La vérité sur l’origine du sujet… ou presque.
Sam Karmann revient sur la genèse du projet : “Cynthia Liebow, l’éditrice de Stephen McCauley en France depuis bientôt vingt ans, sait qu’il aime beaucoup le travail de la réalisatrice Agnès Jaoui, et a l’idée d'envoyer son livre La Vérité ou Presque aux productions Les Films A4. Agnès aime le livre, mais prise par un autre sujet, me conseille le bouquin. Au départ, je me demande comment un roman américain, et donc inscrit dans une culture américaine, pourrait être proche de moi. Mais il s’avère que McCauley est de Boston et sans doute influencé par cette ville qui a gardé une très forte influence européenne, j’ai retrouvé à la lecture dans sa façon d’aborder ce thème une vraie proximité. De son côté, Stephen voit mes films et les apprécie. Nous nous rencontrons. Je l’apprécie aussi.
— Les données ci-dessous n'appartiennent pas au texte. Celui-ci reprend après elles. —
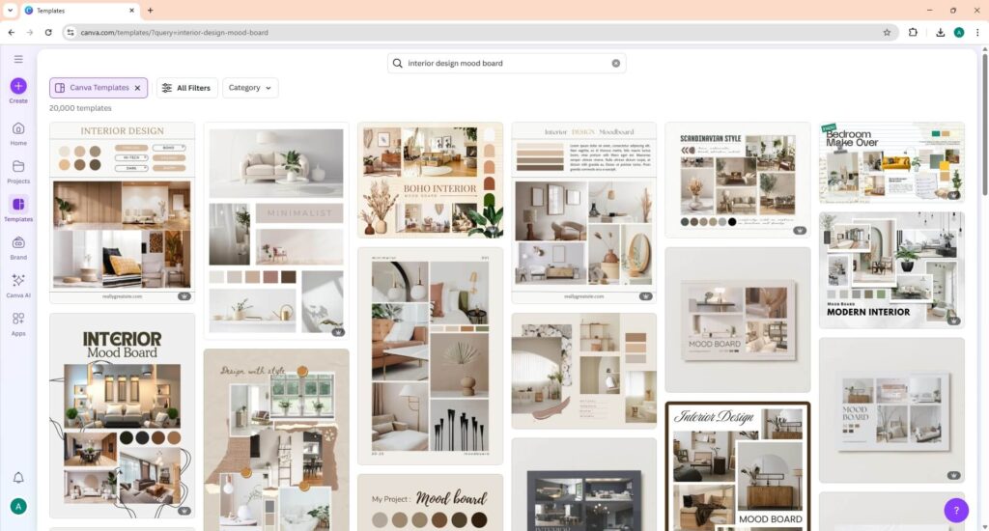Expand the Category dropdown
Viewport: 989px width, 531px height.
(x=250, y=88)
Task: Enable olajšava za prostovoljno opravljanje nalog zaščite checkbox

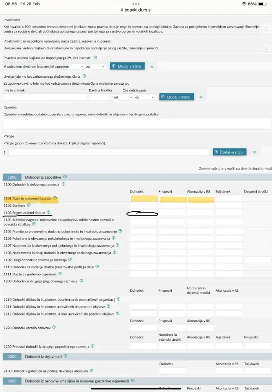Action: 266,48
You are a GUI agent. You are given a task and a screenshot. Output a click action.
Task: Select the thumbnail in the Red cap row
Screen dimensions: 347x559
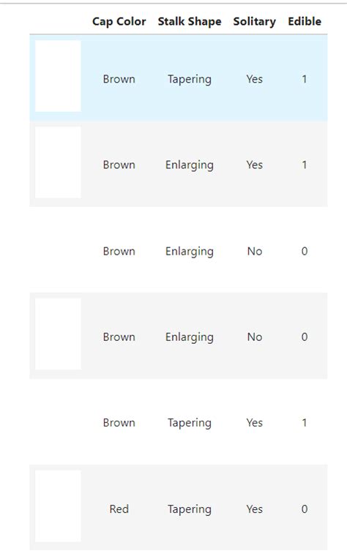(58, 506)
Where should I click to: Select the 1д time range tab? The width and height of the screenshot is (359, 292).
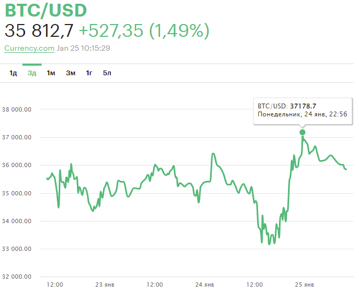point(13,73)
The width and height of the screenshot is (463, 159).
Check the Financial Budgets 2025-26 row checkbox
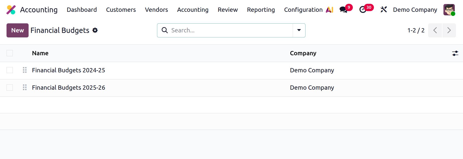tap(10, 88)
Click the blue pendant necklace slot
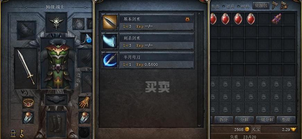The width and height of the screenshot is (302, 139). tap(86, 39)
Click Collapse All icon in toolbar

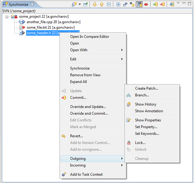[x=109, y=5]
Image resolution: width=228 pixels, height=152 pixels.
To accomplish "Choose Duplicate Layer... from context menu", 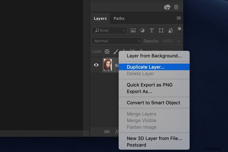I will [146, 67].
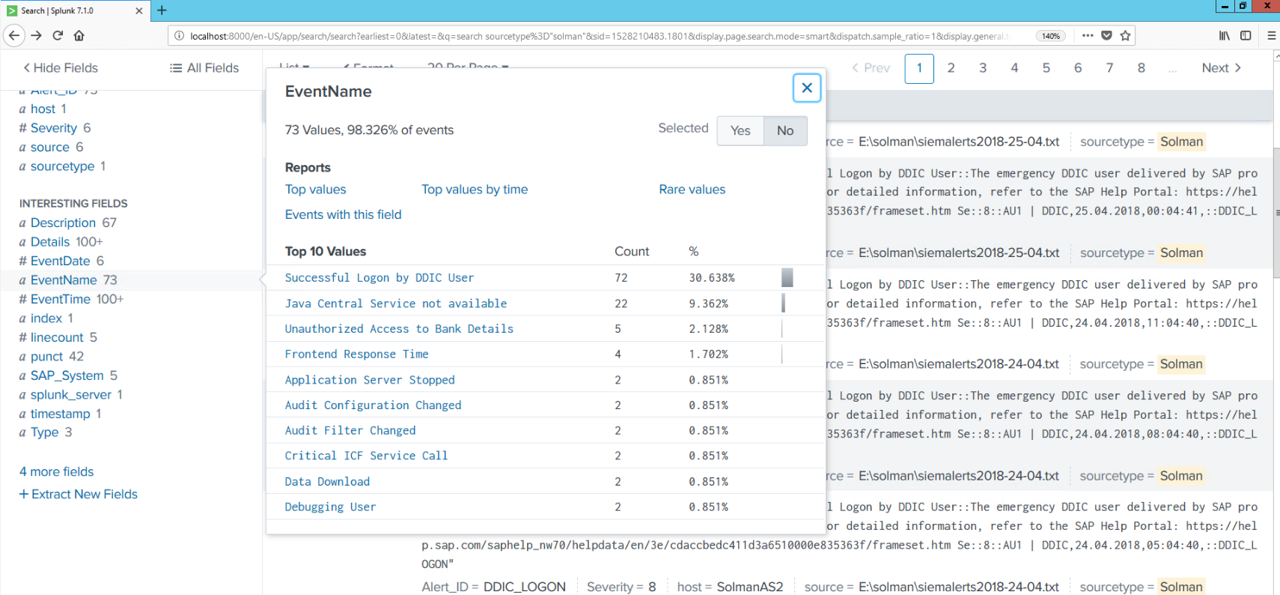Click the browser reload icon
The height and width of the screenshot is (595, 1280).
(58, 35)
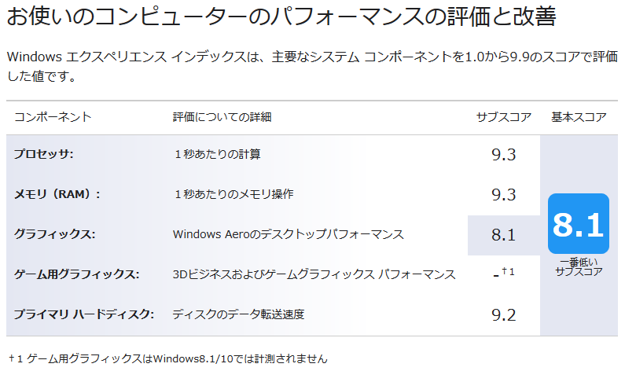Click the メモリ (RAM) component label
The width and height of the screenshot is (625, 371).
57,194
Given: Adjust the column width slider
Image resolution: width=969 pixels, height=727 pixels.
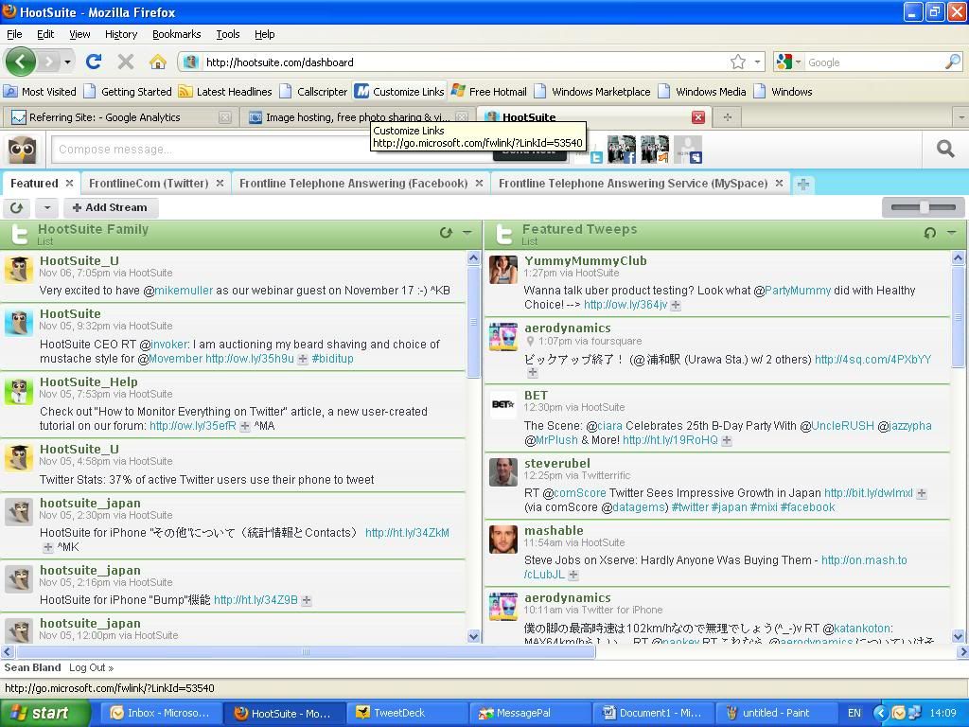Looking at the screenshot, I should click(x=923, y=206).
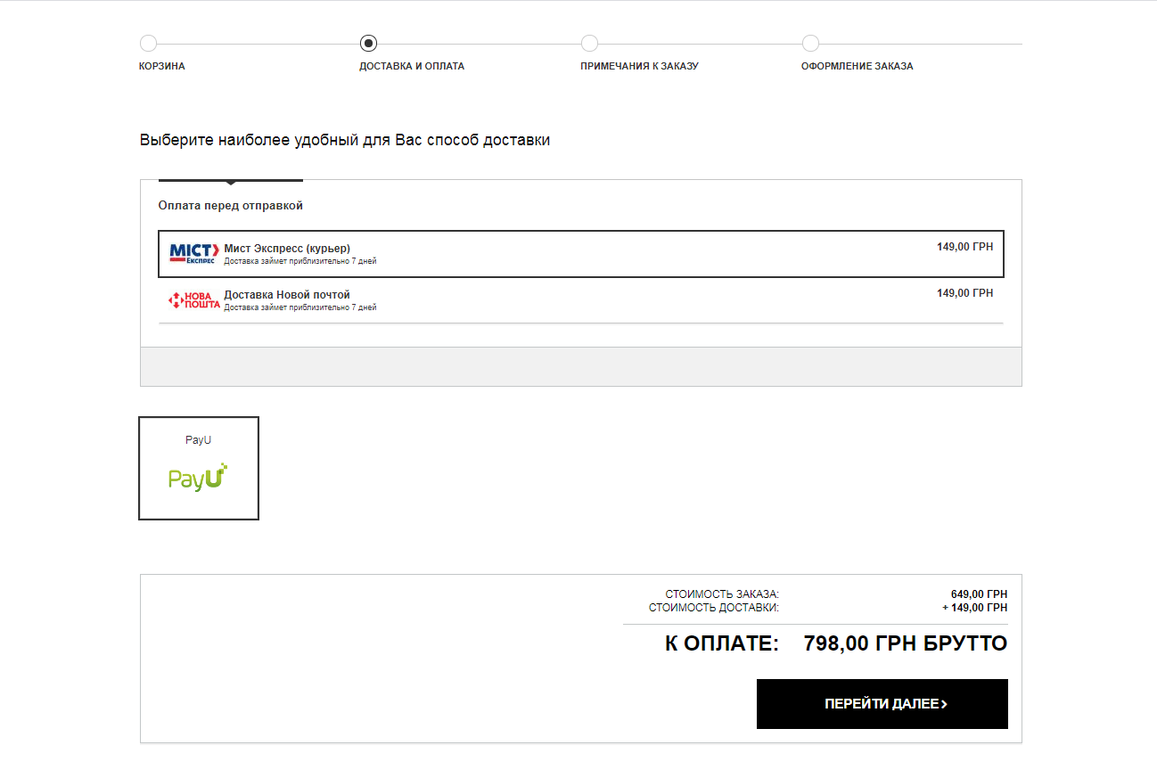The width and height of the screenshot is (1157, 778).
Task: Choose Доставка Новой почтой delivery option
Action: [x=287, y=295]
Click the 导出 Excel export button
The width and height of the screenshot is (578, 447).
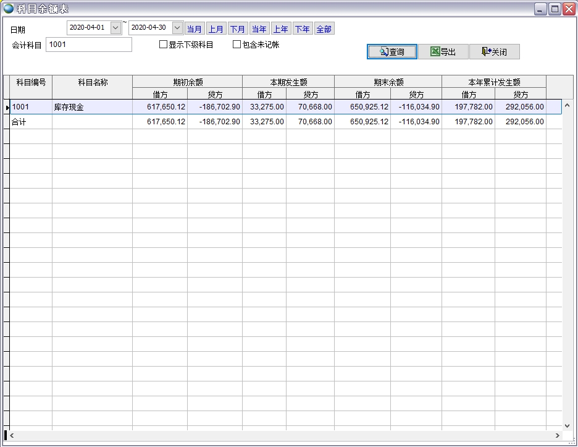(x=443, y=52)
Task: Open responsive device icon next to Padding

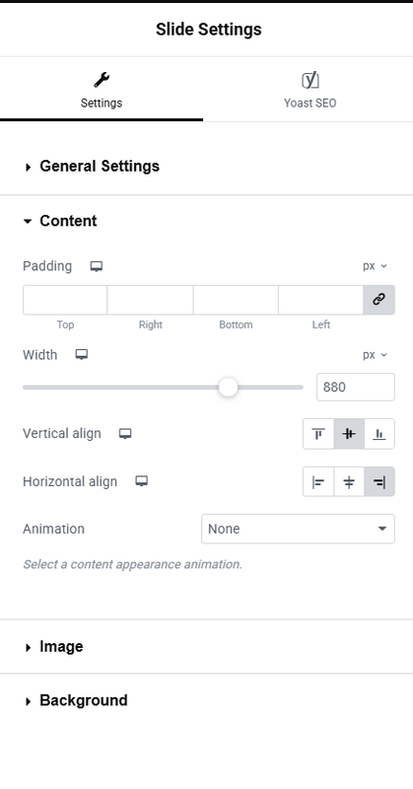Action: (x=97, y=266)
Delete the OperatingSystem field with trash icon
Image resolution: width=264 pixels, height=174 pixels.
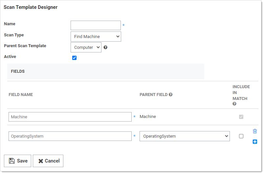tap(255, 131)
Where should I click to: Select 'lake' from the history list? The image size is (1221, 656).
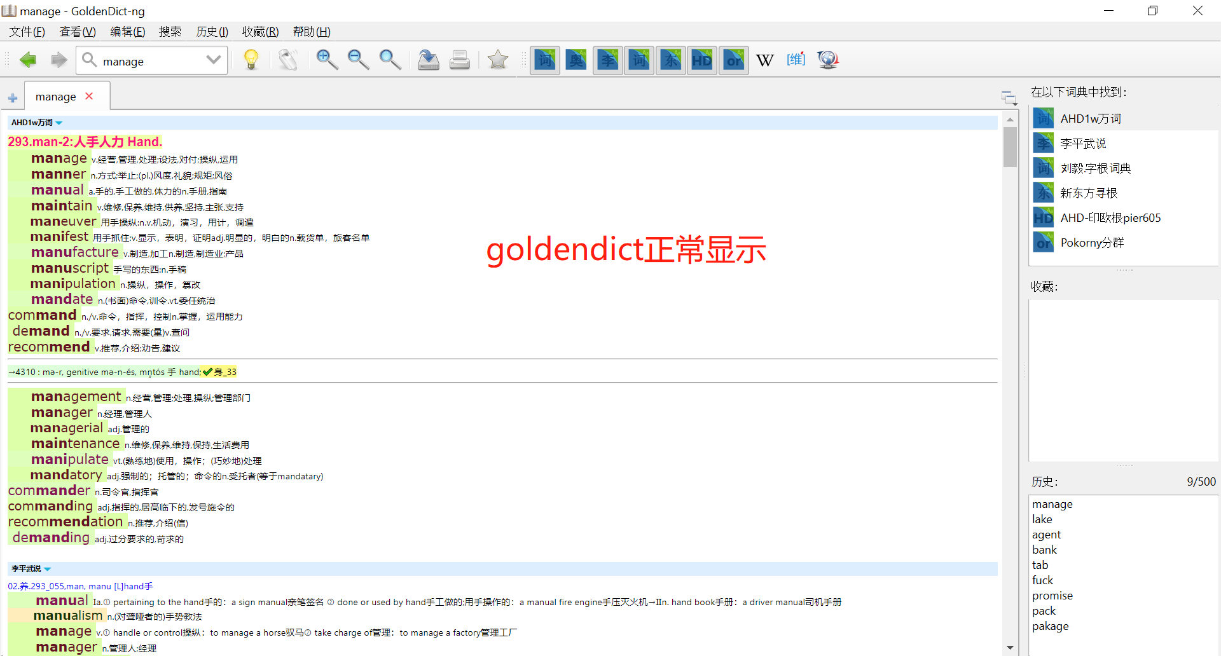pyautogui.click(x=1042, y=519)
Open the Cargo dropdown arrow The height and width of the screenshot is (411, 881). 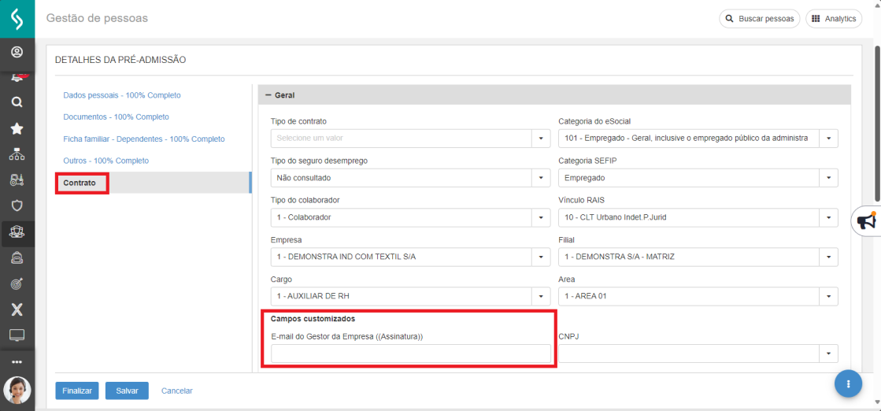[541, 297]
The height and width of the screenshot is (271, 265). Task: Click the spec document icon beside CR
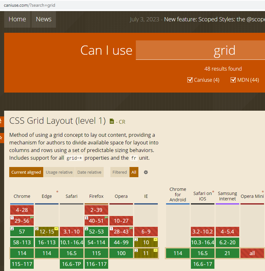click(x=111, y=121)
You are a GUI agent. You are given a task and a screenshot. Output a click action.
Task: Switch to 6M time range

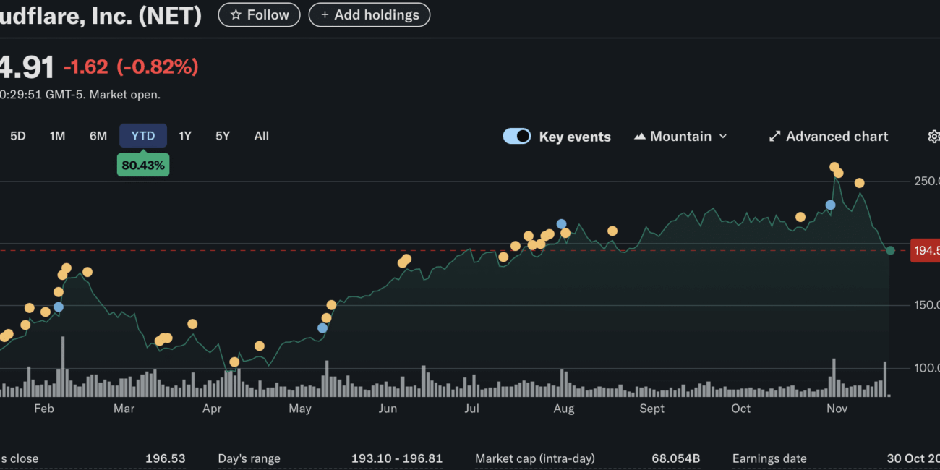[x=98, y=136]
Je peux me lancer dans l’adaptation.”
True Enough
Troisième long métrage de l’acteur-réalisateur Sam Karmann après Kennedy et moi (1999) et A la petite semaine (2003, à l’affiche du 12ème VCU FFF), La Vérité ou presque est l’adaptation du roman True Enough de l’Américain Stephen McCauley, nominé pour le Prix Fémina étranger 2002 (le livre était paru en France sous le titre La Vérité ou presque). C’est la deuxième fois qu’un des livres de cet auteur originaire de Boston est porté à l’écran après The Object of My Affection, dont l’adaptation fut signée Nicholas Hytner, avec Jennifer Aniston. C’est aussi la deuxième fois que Karmann porte un livre à l’écran après Kennedy et moi, qui, malgré ce que le titre peut laisser penser, était inspiré d’un best-seller français de Jean-Paul Dubois.
All that jazz
Le rôle-clé de Pauline Anderton, la chanteuse de jazz imaginaire, est tenue par Catherine Olson. Pauline Anderton n’était ni Ella Fitzgerald, ni Billie Holiday, le personnage avait une jolie voix, avec bien sur quelque chose de très personnel. Il fallait donc une chanteuse douée, originale et crédible dans l’interprétation de ces « vrais-faux » standards. Il ne fallait pas non plus choisir une actrice pour jouer et une chanteuse pour doubler Pauline. Pour le coup, le réalisateur voulait la vérité. Catherine a également écrit les paroles des chansons qui, si on y prête attention, reprennent toutes les thématiques du film.